REQUIREMENTS
In the text on wildlife-friendly path verges, to what height should the strip of tall vegetation be cut?

PAGE EXCERPT

--------------------------------------------------

The verges along a path can be an important place for wildlife.  Butterflies lay their eggs and complete their life cycle in the vegetation.  Wildflowers offer a rich source of nectar for insects such as bees.  Birds and mammals eat the grass seeds and insects.  Reptiles and amphibians hunt in the vegetation, and use it as cover when moving from place to place.  And bats forage for insects in the tall vegetation during the night.

The key to improving the verges along a path for wildlife is to cut three different heights of vegetation, consisting of short, long, and tall vegetation.

Short vegetation

  • Cut a half metre wide strip of 50mm high vegetation along edges of the path.
  • This provides an open and tidy appearance, but gives grasses and wildflowers a chance to flower and seed.  It will also provide cover to insects in or on the ground.

Long vegetation

  • Cut a half metre wide strip of 150mm high vegetation at the back edge of the short vegetation.
  • Grasses and wildflowers will have a greater chance to flower and seed.

Tall vegetation

  • Cut a half metre wide strip of 500mm high vegetation at the back edge of the long vegetation.
  • This will provide cover and breeding opportunities for a wider range of insects, butterflies, and moths.  Grassess will provide larval food for many species of butterfly and moth, which lay their eggs in the tall vegetation.  Cover for flying insects will be provided during rain and sudden changes in temperature.

--------------------------------------------------

RAW RECORDS

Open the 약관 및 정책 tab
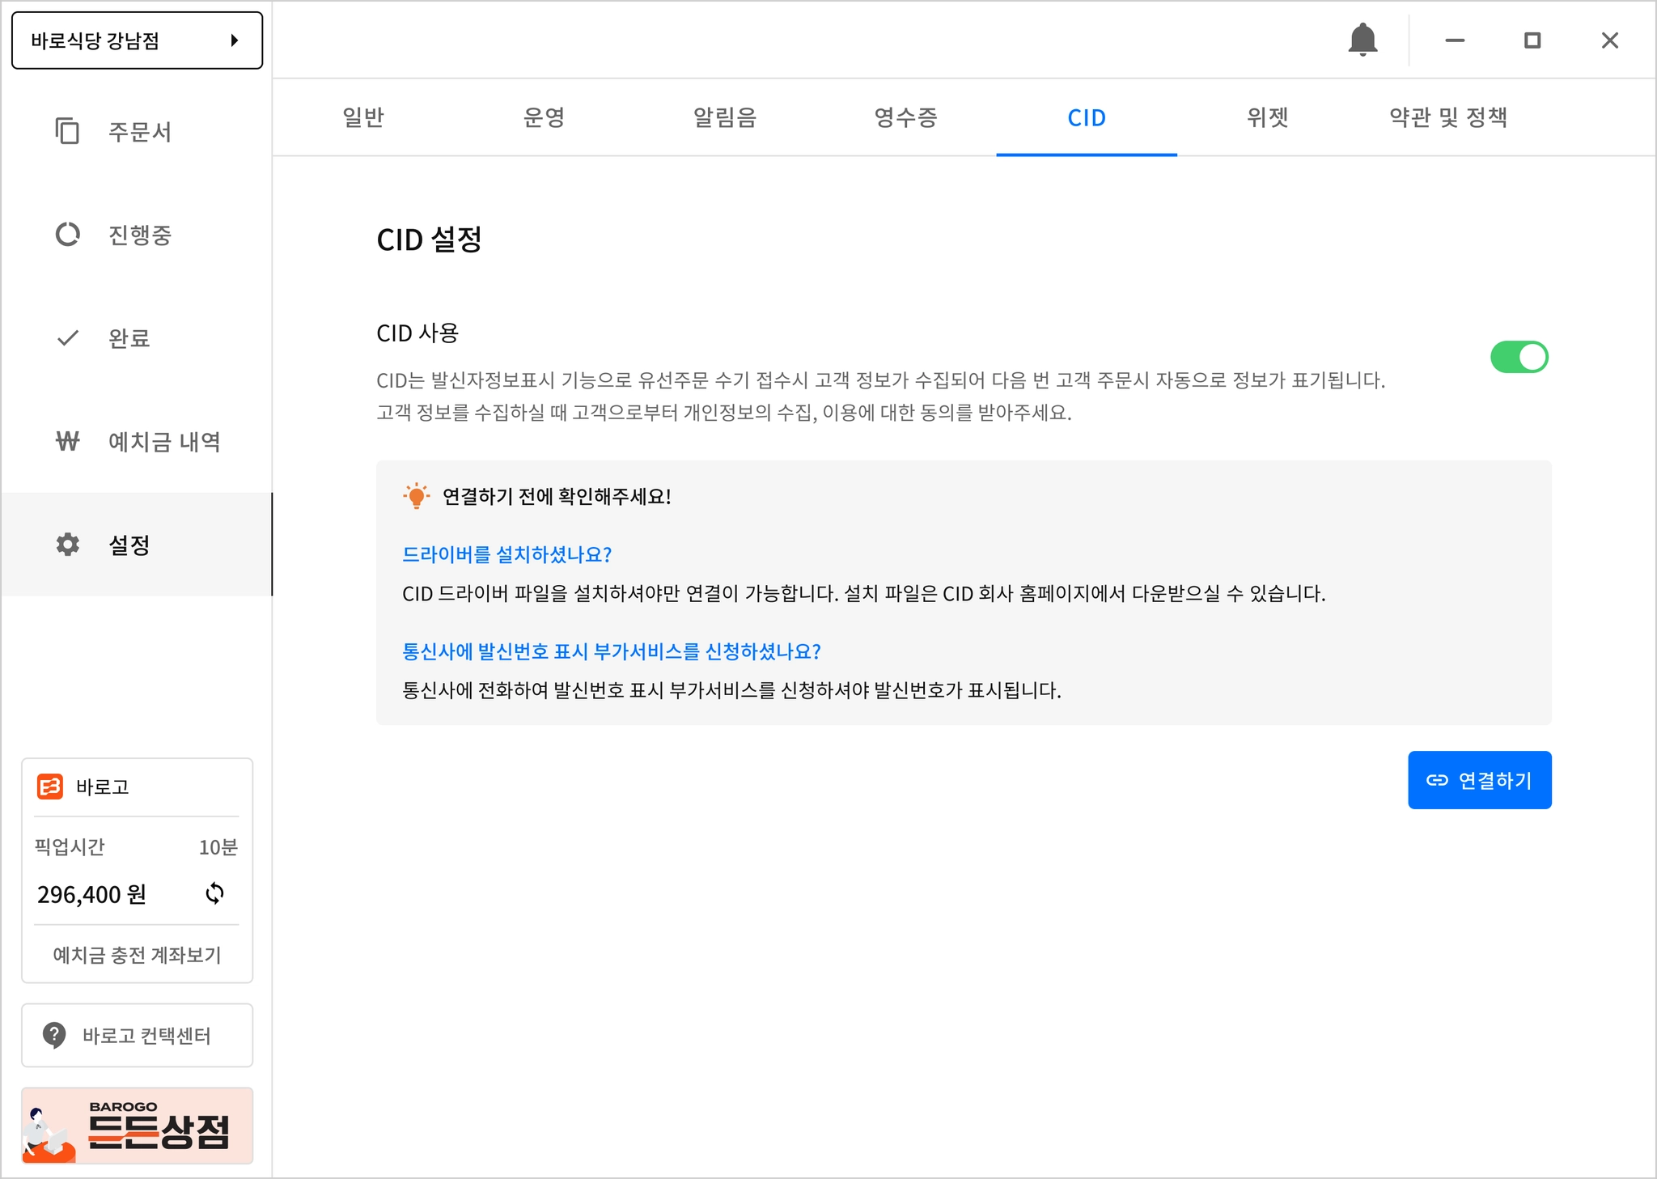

--------------------------------------------------

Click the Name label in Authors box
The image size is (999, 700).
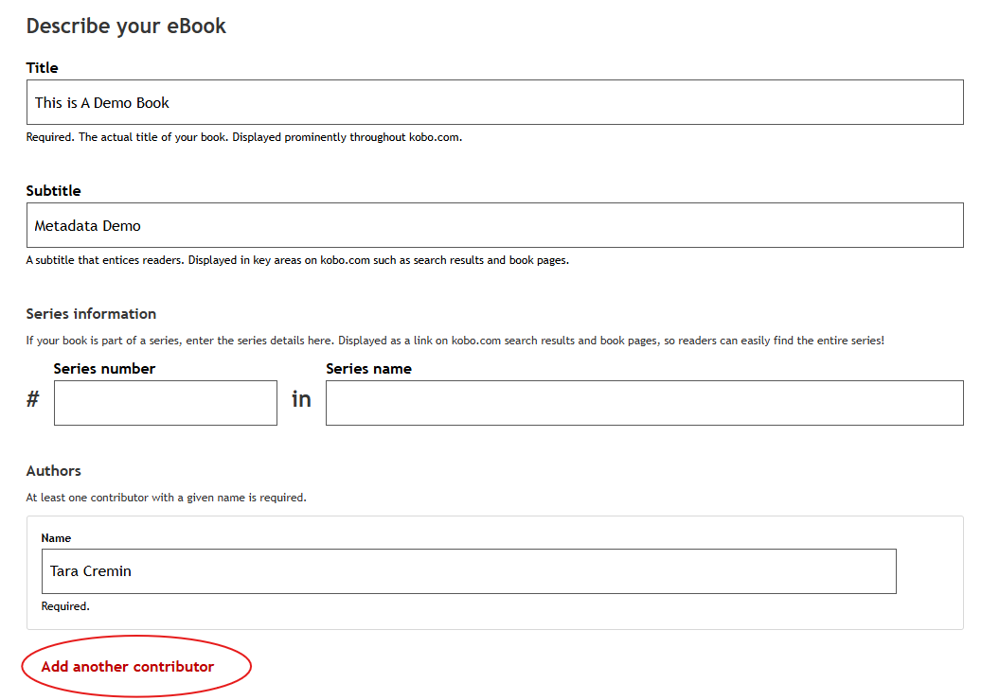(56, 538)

--------------------------------------------------

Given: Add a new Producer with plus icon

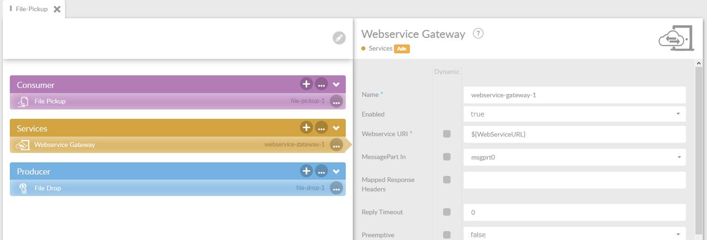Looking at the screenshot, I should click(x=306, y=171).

--------------------------------------------------

EXERCISE ANSWER
500mm